[Item coordinate data]
++++++++++++++++++++

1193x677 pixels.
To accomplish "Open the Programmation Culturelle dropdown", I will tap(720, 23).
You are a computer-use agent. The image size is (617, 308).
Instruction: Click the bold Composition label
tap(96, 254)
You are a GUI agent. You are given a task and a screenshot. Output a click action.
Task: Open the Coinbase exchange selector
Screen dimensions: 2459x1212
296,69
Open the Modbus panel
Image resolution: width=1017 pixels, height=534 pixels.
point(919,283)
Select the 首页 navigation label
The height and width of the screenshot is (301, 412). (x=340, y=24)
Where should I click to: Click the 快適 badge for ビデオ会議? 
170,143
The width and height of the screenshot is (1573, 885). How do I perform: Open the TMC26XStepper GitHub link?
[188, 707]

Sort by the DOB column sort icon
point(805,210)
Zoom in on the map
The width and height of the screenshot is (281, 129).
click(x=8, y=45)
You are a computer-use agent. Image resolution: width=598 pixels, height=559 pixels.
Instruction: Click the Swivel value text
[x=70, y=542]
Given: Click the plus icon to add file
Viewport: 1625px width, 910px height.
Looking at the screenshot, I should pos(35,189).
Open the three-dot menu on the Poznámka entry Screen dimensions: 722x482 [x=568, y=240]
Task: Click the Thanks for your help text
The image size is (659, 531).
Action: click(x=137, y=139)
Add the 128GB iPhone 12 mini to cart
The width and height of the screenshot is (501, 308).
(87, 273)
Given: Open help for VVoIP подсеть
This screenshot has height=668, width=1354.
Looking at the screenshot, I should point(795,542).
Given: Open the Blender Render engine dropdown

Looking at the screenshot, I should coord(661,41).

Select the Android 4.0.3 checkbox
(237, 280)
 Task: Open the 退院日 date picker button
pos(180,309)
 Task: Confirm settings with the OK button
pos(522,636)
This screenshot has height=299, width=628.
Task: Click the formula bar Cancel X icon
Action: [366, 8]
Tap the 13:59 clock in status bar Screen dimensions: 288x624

++++++++++++++++++++

(Exercise objective):
Rewrite the rows above, replacing each occurrence of "Instruction" with "Goal" and leaving every other part untouched.

(Answer to this task):
1193x677 pixels.
To accomplish "Open the Programmation Culturelle dropdown", I will tap(720, 23).
You are a computer-use agent. The image size is (617, 308).
Goal: Click the bold Composition label
tap(96, 254)
You are a GUI agent. You are given a task and a screenshot. Output a click action.
Task: Open the Coinbase exchange selector
Screen dimensions: 2459x1212
296,69
Open the Modbus panel
Image resolution: width=1017 pixels, height=534 pixels.
point(919,283)
Select the 首页 navigation label
The height and width of the screenshot is (301, 412). (x=340, y=24)
Where should I click to: Click the 快適 badge for ビデオ会議? 
170,143
The width and height of the screenshot is (1573, 885). How do I perform: Open the TMC26XStepper GitHub link?
[188, 707]

Sort by the DOB column sort icon
point(805,210)
Zoom in on the map
The width and height of the screenshot is (281, 129).
click(x=8, y=45)
You are a computer-use agent. Image resolution: width=598 pixels, height=559 pixels.
Goal: Click the Swivel value text
[x=70, y=542]
Given: Click the plus icon to add file
Viewport: 1625px width, 910px height.
Looking at the screenshot, I should pos(35,189).
Open the three-dot menu on the Poznámka entry Screen dimensions: 722x482 [x=568, y=240]
Task: Click the Thanks for your help text
The image size is (659, 531).
Action: click(x=137, y=139)
Add the 128GB iPhone 12 mini to cart
The width and height of the screenshot is (501, 308).
(87, 273)
Given: Open help for VVoIP подсеть
This screenshot has height=668, width=1354.
Looking at the screenshot, I should point(795,542).
Given: Open the Blender Render engine dropdown

Looking at the screenshot, I should coord(661,41).

Select the Android 4.0.3 checkbox
(237, 280)
 Task: Open the 退院日 date picker button
pos(180,309)
 Task: Confirm settings with the OK button
pos(522,636)
This screenshot has height=299, width=628.
Task: Click the formula bar Cancel X icon
Action: [366, 8]
Tap the 13:59 clock in status bar Screen dimensions: 288x624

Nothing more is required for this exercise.